Task objective> Go through the entries below. Copy each line in which "will" appears.
-- Data for this task follows --
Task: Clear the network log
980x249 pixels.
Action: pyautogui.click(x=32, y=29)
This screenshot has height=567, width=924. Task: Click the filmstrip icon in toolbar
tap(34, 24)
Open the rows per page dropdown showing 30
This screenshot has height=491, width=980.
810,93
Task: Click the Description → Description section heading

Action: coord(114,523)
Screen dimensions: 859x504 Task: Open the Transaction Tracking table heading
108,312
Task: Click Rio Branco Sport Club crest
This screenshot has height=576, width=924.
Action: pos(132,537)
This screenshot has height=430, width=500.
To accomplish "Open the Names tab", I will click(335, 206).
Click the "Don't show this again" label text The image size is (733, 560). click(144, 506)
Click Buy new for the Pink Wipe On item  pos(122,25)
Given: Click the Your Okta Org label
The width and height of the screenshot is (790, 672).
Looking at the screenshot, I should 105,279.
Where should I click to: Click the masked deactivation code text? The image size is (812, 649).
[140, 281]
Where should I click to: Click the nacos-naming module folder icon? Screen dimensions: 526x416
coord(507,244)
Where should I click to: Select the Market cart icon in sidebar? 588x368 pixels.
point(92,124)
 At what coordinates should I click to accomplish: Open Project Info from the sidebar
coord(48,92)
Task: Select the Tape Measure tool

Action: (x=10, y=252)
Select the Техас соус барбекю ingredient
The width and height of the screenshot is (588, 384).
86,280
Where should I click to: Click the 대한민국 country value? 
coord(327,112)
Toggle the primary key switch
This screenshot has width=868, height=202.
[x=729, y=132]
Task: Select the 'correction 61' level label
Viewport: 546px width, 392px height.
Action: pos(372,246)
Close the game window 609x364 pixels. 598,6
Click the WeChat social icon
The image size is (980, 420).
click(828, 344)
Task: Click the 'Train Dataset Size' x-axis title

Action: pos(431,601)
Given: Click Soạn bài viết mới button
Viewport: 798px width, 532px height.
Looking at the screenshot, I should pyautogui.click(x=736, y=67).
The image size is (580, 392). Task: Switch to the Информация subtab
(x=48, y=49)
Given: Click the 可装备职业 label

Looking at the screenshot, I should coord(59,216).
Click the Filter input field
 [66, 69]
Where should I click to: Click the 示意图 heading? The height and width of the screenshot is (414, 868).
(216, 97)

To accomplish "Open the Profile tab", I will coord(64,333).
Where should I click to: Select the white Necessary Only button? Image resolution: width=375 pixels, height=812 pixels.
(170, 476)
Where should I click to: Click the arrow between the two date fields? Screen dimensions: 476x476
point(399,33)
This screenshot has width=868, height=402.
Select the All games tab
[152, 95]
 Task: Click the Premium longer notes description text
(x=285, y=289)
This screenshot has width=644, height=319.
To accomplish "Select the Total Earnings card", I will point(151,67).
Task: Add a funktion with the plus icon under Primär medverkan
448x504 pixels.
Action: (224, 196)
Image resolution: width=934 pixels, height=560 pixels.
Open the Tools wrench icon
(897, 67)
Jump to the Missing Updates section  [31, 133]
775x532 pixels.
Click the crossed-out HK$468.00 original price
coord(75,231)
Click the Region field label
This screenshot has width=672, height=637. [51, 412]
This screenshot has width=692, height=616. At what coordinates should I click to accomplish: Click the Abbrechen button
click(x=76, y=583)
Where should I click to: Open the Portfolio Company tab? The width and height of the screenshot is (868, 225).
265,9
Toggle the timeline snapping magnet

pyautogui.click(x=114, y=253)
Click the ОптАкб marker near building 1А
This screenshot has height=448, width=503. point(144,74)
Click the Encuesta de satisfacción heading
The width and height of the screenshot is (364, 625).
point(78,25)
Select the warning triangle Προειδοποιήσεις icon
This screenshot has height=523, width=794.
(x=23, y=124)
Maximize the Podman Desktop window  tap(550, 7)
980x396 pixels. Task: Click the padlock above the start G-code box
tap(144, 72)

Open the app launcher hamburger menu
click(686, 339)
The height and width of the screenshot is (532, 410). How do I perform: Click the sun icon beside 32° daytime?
-- Data for this task concluded --
Solution to this exercise>
To accomplish "Open the Names tab", I will click(335, 206).
To accomplish "Open the Profile tab", I will coord(64,333).
To accomplish "Select the Total Earnings card", I will point(151,67).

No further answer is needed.